Records from a data source
══════════════════════════════

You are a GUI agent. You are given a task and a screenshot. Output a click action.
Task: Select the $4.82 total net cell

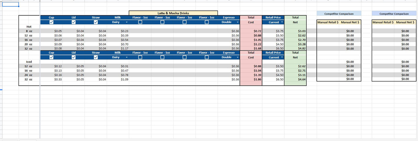pyautogui.click(x=295, y=49)
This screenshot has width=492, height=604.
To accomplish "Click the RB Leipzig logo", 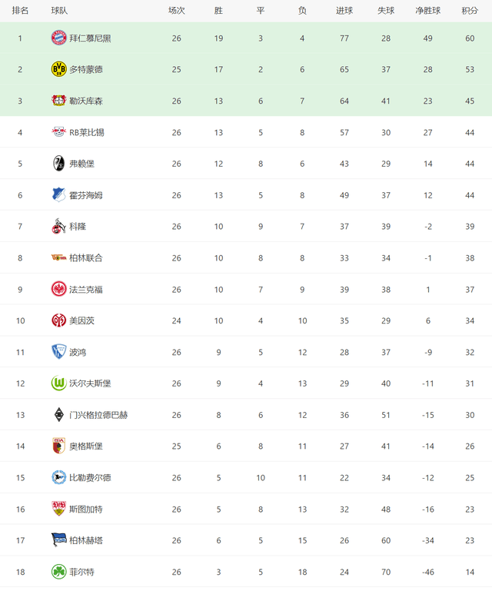I will click(58, 132).
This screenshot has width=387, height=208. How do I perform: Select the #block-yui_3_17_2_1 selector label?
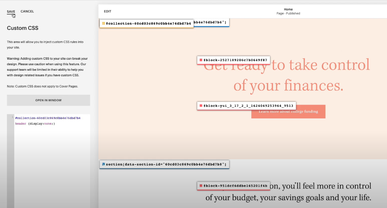(x=247, y=106)
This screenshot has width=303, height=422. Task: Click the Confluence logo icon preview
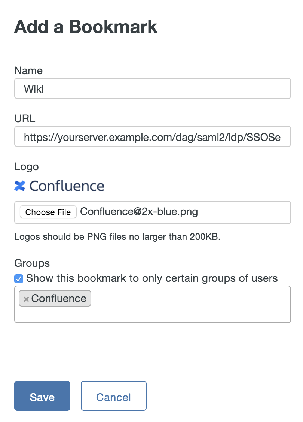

══════════════════════════════

Exercise – Please transcribe word for word the lines from the one bearing "This screenshot has width=387, height=208." through the last line of the records above, omitting the pictures.

Solution to the problem –
This screenshot has width=387, height=208. How do I perform: Select the #block-yui_3_17_2_1 selector label?
(x=247, y=106)
This screenshot has width=303, height=422. Task: Click the Confluence logo icon preview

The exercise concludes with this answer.